## Start

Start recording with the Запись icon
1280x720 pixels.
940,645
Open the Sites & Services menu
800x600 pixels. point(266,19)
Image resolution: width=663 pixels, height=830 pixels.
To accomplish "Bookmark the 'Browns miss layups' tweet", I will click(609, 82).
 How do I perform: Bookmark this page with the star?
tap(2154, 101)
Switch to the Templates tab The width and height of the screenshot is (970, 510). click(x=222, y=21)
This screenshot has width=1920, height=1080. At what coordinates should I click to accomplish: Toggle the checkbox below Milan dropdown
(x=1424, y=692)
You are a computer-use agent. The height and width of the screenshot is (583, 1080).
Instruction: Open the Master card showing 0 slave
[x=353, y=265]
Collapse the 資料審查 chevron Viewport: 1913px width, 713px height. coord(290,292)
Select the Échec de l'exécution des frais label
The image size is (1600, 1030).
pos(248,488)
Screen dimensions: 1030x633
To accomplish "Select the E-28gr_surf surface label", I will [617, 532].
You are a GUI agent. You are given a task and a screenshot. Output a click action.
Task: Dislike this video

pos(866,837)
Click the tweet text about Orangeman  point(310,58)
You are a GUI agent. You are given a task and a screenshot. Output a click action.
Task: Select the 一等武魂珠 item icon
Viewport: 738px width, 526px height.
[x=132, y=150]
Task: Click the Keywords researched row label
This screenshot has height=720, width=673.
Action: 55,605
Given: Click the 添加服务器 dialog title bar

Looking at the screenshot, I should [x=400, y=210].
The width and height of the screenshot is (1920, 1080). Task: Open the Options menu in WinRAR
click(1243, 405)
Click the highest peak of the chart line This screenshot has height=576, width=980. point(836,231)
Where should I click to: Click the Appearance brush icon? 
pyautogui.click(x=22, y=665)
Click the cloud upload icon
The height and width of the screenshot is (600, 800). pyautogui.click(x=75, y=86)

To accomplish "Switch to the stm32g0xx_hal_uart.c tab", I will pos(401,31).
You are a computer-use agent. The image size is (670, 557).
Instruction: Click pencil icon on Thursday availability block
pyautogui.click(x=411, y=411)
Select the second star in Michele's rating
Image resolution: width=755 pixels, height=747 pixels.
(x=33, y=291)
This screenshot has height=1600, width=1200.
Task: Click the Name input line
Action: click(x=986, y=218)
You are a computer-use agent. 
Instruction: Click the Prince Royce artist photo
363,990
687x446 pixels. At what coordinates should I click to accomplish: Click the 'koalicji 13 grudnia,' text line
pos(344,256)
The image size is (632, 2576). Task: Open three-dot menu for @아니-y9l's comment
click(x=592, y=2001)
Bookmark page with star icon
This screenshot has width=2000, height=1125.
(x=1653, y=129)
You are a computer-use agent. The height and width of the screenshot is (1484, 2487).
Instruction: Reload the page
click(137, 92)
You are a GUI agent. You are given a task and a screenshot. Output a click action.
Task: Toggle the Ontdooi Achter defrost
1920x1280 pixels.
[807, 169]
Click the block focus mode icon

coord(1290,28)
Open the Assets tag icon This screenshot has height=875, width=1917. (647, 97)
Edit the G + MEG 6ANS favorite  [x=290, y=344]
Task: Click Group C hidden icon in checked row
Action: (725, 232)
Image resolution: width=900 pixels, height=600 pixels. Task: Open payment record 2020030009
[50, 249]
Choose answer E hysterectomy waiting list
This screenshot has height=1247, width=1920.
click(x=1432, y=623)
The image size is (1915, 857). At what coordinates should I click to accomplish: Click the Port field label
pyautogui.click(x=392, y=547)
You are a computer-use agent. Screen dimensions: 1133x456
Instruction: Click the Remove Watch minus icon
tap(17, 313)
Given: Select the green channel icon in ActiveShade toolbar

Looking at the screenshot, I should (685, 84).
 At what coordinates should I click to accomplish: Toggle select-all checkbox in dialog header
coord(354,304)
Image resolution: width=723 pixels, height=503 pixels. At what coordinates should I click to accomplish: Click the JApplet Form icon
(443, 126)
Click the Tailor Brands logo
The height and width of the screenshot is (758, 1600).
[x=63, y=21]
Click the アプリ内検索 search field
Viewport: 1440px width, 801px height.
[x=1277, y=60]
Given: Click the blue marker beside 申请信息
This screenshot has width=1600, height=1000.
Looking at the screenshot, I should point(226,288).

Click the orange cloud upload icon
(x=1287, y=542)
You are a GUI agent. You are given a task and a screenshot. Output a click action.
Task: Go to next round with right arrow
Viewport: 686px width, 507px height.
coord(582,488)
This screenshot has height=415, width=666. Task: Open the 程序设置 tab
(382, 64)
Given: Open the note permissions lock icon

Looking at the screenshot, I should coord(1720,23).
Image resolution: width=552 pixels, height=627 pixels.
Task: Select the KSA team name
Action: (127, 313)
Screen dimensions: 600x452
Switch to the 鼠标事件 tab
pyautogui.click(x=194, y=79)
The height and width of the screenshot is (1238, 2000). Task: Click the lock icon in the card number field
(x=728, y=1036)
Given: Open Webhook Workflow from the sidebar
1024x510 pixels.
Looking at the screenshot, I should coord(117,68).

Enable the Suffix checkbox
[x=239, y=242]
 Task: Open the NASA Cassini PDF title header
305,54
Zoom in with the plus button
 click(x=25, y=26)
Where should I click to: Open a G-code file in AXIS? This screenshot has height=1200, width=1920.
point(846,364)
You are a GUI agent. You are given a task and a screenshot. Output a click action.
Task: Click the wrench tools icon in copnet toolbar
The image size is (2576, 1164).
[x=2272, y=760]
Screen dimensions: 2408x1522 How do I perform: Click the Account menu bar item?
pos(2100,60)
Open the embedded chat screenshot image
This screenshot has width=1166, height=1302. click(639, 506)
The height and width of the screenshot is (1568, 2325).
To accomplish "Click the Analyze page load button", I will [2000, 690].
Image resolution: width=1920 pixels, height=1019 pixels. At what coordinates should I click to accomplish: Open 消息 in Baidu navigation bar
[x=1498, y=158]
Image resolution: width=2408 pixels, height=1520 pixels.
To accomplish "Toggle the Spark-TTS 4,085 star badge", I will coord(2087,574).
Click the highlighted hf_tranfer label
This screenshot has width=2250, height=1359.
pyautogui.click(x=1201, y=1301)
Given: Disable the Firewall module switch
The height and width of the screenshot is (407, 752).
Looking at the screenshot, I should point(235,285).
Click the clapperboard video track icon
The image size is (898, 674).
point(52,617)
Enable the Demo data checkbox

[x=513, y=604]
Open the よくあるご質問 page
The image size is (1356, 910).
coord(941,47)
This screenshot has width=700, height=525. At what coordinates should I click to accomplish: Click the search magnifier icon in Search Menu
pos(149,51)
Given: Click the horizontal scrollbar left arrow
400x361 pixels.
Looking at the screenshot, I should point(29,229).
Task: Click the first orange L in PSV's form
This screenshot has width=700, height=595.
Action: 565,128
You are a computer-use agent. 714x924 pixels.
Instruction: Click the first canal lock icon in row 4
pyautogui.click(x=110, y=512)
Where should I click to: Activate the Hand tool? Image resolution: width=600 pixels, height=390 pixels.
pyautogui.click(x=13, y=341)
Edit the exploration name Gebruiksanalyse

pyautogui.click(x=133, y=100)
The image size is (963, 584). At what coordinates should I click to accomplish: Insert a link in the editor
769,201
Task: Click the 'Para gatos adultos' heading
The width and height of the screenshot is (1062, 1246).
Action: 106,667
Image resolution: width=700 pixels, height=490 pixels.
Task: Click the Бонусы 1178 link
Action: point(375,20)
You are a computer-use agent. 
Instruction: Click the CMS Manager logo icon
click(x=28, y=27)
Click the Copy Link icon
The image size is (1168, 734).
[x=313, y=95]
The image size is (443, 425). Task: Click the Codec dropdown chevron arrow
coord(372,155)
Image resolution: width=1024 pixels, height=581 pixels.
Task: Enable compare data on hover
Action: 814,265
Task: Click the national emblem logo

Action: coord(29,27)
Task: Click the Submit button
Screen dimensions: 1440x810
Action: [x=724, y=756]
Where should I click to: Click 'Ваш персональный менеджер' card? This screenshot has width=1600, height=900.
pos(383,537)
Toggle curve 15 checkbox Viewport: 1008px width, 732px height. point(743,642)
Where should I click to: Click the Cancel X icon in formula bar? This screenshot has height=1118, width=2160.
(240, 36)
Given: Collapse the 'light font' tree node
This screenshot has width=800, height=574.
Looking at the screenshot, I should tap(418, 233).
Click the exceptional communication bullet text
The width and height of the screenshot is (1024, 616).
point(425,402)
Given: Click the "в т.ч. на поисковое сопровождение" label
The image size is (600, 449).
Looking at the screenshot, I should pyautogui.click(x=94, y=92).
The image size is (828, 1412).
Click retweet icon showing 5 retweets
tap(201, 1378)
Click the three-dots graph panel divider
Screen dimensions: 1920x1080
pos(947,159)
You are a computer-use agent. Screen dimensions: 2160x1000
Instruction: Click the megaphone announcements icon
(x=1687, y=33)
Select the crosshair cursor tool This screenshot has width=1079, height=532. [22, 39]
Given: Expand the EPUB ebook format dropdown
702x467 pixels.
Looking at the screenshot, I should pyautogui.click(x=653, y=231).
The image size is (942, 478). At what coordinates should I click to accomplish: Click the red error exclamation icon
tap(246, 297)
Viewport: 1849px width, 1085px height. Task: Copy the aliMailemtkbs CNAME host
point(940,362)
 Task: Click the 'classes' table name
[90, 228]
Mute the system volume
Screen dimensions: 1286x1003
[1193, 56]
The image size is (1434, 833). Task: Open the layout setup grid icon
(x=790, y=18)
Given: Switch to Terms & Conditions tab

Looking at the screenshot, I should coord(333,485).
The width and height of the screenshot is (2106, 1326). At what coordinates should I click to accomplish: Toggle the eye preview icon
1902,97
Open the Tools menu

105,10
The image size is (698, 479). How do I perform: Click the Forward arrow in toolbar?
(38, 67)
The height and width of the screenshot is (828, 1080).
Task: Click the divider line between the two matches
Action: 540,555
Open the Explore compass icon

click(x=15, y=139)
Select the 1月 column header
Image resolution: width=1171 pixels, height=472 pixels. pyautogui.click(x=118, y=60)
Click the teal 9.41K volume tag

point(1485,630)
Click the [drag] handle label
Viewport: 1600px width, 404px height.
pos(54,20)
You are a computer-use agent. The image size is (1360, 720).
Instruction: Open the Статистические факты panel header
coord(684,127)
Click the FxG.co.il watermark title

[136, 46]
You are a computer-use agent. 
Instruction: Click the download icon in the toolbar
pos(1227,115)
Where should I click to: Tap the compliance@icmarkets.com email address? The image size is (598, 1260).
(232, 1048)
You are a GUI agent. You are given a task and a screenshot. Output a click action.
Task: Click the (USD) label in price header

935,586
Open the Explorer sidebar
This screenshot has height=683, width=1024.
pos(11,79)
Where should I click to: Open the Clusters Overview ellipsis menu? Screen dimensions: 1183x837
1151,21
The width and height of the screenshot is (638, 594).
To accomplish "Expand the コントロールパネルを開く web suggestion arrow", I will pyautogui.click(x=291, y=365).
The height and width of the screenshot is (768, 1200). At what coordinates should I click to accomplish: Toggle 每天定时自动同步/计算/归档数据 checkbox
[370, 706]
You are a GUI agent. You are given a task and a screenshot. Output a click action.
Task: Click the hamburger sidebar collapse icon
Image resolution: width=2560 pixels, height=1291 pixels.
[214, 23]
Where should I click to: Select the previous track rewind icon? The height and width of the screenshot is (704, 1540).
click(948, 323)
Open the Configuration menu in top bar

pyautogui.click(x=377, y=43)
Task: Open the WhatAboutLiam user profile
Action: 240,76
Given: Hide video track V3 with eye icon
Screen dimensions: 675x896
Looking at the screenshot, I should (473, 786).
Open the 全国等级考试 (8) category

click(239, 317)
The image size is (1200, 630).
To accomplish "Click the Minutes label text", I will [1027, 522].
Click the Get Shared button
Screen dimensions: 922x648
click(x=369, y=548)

## End

What is needed: Put the records above into a Markdown table with columns n and Line, one row per line with its row number, leaving out blank lines, starting at the line that contains "Viewport: 1849px width, 1085px" and ending at the line that contains "(x=790, y=18)".

Expected output:
| n | Line |
|---|---|
| 1 | Viewport: 1849px width, 1085px height. Task: Copy the aliMailemtkbs CNAME host |
| 2 | point(940,362) |
| 3 |  Task: Click the 'classes' table name |
| 4 | [90, 228] |
| 5 | Mute the system volume |
| 6 | Screen dimensions: 1286x1003 |
| 7 | [1193, 56] |
| 8 | The image size is (1434, 833). Task: Open the layout setup grid icon |
| 9 | (x=790, y=18) |